TASK STATEMENT:
I'd like an exact copy of every line from the start of the entries below through the line containing "Task: Click the round", please.

DATA PROVIDED:

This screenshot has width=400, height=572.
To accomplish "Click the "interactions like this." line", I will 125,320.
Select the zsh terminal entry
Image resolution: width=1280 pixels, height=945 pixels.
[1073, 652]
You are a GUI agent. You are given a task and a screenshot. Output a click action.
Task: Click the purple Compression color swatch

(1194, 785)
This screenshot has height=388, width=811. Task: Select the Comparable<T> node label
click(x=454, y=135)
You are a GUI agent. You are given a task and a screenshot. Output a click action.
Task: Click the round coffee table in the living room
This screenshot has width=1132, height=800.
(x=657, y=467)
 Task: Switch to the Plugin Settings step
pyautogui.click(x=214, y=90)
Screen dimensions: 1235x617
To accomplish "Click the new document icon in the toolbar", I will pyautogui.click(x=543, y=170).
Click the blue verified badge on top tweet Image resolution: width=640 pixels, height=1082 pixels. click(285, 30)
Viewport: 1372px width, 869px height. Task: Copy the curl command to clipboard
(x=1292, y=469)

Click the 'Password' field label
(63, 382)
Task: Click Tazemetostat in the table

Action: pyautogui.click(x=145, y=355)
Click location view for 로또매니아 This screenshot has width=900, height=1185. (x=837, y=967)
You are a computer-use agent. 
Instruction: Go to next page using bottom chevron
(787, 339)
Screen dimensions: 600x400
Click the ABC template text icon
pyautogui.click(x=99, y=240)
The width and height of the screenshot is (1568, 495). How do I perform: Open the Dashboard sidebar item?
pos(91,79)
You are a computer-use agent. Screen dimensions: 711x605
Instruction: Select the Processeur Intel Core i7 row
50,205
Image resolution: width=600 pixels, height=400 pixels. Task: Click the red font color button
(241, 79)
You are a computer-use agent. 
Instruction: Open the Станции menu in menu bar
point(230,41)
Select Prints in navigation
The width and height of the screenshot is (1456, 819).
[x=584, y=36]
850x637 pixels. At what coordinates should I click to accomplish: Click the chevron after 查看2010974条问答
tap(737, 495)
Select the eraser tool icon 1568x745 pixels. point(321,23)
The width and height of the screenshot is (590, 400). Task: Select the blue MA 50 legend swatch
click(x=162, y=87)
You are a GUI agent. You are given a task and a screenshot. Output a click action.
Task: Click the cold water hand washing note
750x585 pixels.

FINISHED TASK:
This screenshot has width=400, height=572.
To accomplish "Click the "interactions like this." line", I will 125,320.
Select the zsh terminal entry
Image resolution: width=1280 pixels, height=945 pixels.
[1073, 652]
You are a GUI agent. You are given a task and a screenshot. Output a click action.
Task: Click the purple Compression color swatch

(1194, 785)
This screenshot has height=388, width=811. Task: Select the Comparable<T> node label
click(x=454, y=135)
You are a GUI agent. You are given a task and a screenshot. Output a click action.
Task: Click the round coffee table in the living room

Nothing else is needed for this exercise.